The first bit of the code looks like
function generateMnli(Pk::Function, BiasDict22::Dict{String,F}, f::Real) where {F<:Real}
M = OffsetArray{Array{Float64}}(undef, 0:4, 0:8, 0:8)
b1 = BiasDict22["b1"]
bη = BiasDict22["bη"]
b2 = BiasDict22["b2"]
bK² = BiasDict22["bK2"]
bδη = BiasDict22["bδη"]
bη² = BiasDict22["bη2"]
bKKpara = BiasDict22["bKK∥"]
bΠ2para = BiasDict22["bΠ2∥"]
r, xi20 = ξ(Pk,2,0)
_, xi00 = ξ(Pk,0,0)
_, xi1m1 = ξ(Pk,1,-1)
where ξ
is a wrapper around a function from another package that returns two arrays of Float64
(so each variable like xi00
is a length 1024 or so array). This wrapper function is used in quite a few other places and those don’t run into compile problems.
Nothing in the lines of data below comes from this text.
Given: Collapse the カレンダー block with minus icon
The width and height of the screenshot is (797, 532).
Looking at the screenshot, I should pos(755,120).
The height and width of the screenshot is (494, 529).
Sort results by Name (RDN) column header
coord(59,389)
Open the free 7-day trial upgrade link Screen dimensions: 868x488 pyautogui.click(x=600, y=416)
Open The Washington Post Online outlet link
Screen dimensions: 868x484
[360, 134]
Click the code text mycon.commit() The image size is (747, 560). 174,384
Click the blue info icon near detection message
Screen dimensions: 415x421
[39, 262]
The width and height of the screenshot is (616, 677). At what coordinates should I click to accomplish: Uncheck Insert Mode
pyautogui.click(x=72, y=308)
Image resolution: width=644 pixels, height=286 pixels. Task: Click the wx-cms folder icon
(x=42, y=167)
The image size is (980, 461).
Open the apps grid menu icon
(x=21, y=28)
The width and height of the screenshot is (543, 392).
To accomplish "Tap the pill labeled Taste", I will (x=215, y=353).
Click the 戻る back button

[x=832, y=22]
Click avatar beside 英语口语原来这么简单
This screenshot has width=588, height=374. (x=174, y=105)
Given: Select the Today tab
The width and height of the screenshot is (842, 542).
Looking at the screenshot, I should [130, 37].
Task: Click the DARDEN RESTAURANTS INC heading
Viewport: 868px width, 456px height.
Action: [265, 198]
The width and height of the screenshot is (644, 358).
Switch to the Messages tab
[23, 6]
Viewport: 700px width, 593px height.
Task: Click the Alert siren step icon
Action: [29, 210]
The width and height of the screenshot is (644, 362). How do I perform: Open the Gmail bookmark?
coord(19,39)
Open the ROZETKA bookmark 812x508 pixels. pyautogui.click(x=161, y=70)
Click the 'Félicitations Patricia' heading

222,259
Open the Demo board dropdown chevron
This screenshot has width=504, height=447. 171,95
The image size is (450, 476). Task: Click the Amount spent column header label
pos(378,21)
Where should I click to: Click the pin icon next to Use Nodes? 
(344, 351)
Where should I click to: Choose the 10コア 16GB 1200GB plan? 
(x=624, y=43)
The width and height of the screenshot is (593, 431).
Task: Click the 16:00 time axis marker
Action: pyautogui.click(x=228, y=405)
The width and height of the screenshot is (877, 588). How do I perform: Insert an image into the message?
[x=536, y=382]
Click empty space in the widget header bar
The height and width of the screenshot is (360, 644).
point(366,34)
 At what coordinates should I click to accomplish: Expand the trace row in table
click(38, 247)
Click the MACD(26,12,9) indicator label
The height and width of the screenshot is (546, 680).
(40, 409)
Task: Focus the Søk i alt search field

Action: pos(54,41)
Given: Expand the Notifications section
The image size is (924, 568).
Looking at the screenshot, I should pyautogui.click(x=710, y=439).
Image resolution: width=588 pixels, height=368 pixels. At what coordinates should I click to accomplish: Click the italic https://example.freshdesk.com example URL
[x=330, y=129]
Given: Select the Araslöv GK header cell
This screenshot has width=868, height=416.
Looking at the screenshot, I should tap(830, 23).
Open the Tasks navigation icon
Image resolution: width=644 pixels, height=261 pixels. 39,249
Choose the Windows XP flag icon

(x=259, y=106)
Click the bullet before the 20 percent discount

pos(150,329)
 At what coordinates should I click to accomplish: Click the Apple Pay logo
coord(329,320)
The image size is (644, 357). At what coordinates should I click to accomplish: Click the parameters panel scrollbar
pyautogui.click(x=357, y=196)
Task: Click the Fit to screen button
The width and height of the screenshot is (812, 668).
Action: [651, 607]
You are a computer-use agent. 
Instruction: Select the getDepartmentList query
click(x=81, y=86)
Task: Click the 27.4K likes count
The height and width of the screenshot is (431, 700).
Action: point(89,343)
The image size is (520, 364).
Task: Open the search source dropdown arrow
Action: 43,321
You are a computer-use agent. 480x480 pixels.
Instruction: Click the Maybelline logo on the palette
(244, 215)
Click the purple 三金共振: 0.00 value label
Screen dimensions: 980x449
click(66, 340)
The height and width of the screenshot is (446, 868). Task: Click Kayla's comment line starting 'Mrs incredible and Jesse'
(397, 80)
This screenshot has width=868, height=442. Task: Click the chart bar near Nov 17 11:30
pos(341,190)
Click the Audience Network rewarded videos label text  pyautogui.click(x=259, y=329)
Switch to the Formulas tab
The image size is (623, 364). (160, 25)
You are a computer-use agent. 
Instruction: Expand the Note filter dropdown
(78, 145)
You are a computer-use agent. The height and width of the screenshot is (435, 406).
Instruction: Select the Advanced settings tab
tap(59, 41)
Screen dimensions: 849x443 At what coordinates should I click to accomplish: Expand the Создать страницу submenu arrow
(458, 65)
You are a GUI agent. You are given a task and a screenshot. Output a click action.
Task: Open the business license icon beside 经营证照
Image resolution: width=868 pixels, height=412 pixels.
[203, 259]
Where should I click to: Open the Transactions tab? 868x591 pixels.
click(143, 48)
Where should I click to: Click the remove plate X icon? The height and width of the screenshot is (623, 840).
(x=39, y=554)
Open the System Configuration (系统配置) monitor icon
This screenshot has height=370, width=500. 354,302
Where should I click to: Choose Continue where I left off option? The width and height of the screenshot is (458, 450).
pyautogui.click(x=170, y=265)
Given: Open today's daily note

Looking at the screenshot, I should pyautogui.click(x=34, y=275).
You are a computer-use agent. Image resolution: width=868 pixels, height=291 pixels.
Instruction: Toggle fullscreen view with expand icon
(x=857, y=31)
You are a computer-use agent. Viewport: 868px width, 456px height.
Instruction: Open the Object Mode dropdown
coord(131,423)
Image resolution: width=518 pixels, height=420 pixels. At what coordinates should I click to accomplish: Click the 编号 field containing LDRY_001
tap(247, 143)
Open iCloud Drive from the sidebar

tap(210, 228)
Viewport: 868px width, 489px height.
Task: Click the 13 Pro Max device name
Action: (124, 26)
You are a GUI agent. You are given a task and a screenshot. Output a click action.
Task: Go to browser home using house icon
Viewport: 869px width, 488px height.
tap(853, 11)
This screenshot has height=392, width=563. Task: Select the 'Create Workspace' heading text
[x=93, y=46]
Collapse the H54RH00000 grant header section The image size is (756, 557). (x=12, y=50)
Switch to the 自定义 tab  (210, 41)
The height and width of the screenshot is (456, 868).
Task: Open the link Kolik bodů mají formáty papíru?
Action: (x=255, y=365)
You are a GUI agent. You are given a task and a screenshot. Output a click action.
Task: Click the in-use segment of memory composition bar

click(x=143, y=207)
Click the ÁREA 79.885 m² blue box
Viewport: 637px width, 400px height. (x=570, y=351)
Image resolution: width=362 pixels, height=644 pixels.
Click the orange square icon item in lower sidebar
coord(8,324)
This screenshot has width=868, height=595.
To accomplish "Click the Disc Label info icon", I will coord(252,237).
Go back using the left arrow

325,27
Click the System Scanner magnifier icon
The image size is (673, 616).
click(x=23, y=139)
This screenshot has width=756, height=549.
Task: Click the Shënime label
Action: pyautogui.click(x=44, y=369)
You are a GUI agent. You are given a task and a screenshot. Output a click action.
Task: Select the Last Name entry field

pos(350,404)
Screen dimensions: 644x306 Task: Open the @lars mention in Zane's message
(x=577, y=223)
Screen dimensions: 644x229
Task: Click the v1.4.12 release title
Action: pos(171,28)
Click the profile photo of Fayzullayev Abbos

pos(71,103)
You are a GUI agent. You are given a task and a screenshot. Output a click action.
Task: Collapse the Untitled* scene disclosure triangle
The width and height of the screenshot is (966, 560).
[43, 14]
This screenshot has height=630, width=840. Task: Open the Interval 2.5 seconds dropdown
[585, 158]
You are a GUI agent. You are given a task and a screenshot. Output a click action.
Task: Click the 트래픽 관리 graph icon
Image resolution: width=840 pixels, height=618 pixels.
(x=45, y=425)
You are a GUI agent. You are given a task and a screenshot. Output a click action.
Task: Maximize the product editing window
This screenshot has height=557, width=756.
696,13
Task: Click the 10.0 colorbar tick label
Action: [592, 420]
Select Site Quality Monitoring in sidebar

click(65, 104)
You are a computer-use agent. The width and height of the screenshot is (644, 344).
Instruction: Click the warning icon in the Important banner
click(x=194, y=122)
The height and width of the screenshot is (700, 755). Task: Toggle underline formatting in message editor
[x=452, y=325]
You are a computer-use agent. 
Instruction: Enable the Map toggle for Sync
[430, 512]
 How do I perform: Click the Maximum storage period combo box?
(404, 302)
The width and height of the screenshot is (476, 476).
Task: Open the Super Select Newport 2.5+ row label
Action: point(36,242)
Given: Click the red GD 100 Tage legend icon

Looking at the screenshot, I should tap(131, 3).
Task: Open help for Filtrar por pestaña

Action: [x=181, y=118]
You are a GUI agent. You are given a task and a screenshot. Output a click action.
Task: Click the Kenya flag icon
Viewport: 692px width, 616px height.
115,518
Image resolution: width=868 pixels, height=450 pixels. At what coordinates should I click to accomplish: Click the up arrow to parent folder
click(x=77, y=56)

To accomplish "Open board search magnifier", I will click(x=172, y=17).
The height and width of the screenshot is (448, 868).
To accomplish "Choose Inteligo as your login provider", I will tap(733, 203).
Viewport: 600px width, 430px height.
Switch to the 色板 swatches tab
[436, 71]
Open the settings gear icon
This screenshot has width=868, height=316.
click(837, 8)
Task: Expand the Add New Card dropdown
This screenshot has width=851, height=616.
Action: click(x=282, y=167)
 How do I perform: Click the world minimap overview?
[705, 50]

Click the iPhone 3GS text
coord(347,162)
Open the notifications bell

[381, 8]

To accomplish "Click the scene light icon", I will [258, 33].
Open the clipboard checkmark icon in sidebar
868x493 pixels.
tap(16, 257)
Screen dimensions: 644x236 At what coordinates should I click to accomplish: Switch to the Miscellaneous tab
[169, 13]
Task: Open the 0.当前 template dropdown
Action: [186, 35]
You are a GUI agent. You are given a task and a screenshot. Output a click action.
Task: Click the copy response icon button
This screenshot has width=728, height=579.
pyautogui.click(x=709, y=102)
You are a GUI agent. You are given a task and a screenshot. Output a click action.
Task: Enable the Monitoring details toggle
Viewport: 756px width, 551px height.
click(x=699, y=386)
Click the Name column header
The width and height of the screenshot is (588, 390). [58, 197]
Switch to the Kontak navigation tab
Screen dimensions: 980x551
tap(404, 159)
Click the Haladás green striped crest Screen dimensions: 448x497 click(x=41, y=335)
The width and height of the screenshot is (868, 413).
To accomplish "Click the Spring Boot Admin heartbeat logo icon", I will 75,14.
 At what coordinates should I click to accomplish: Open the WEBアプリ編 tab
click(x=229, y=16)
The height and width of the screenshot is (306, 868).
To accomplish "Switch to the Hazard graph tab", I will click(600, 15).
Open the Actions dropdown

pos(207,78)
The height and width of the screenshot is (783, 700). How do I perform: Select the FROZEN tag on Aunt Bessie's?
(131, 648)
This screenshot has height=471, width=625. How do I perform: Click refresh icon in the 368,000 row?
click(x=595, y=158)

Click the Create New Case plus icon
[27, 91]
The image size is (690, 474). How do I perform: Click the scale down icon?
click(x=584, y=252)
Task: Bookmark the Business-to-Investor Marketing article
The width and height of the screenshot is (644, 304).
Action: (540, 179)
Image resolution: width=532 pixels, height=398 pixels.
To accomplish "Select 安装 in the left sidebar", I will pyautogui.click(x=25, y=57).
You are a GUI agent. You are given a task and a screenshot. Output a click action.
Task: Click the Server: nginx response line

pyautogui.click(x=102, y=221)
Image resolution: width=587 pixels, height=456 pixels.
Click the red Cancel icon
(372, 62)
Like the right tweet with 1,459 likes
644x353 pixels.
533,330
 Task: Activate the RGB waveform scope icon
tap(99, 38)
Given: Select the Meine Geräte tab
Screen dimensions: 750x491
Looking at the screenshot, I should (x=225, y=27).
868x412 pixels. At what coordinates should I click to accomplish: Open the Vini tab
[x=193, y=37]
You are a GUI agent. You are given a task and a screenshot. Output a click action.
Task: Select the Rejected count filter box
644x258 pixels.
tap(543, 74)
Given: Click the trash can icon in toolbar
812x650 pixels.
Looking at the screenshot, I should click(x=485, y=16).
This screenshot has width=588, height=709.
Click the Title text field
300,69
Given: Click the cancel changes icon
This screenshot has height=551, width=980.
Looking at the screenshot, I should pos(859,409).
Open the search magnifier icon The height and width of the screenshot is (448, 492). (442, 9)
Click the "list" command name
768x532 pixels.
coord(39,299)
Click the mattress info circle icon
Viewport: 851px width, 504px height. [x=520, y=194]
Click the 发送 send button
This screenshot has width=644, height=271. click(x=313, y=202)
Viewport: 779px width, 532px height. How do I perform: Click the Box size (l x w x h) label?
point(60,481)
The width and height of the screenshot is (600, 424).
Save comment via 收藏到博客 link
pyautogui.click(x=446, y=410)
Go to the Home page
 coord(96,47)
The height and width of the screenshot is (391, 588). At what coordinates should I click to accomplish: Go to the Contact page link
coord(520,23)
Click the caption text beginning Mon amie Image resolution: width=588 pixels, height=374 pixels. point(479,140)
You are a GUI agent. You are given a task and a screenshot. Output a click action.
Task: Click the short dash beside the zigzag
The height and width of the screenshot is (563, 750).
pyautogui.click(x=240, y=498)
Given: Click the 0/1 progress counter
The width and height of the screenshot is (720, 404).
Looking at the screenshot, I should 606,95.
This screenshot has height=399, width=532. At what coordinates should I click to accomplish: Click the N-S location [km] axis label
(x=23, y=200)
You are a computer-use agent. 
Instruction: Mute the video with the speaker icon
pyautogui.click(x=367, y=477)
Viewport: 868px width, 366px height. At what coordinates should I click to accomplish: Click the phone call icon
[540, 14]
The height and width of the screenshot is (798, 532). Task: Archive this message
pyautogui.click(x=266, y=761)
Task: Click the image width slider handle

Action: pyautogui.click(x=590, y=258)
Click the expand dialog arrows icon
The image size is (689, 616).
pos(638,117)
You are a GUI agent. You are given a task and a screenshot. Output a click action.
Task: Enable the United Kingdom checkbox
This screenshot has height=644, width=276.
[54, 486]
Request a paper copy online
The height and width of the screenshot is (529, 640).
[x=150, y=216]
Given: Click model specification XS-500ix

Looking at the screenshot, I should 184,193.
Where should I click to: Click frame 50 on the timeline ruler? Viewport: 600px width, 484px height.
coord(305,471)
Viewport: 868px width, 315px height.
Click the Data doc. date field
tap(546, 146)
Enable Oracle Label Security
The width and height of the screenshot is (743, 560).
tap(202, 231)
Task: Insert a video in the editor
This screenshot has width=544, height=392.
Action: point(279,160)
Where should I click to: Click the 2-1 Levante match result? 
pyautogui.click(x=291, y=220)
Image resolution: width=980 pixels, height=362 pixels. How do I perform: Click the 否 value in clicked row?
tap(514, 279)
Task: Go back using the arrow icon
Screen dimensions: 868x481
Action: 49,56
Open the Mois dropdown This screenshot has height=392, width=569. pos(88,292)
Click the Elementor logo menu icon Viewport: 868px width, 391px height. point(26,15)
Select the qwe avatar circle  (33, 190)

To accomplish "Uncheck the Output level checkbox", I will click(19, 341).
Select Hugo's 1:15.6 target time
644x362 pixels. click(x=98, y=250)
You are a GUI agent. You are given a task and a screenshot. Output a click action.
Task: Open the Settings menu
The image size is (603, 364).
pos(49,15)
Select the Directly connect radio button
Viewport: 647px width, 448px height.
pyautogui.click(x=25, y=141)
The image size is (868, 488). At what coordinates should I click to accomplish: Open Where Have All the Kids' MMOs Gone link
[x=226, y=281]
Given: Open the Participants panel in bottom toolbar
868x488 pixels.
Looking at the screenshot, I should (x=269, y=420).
The reason that this function takes so long to compile is due to statements like the following
M[0,0,2] = @. (32*(3*f*bη - 5*bΠ2para)*(147*b1*f + 182*bKKpara + 147*f*bδη + 6*f^2*bη + 6*f^2*bη² +
84*bΠ2para)*xi20^2)/972405. - (32*(3*f*bη - 5*bΠ2para)*(7*bKKpara + 4*f^2*bη + 4*f^2*bη² +
7*bΠ2para)*xi40^2)/108045. + xi20*((32*(7*bKKpara + 3*(14*b1*f + 14*f*bδη - 8*f^2*bη - 8*f^2*bη² -
7*bΠ2para))*(3*f*bη - 5*bΠ2para)*xi00)/99225. + (32*(28*bKKpara - 3*(49*b1*f + 49*f*bδη - 38*f^2*bη -
38*f^2*bη² - 42*bΠ2para))*(3*f*bη - 5*bΠ2para)*xi40)/540225.)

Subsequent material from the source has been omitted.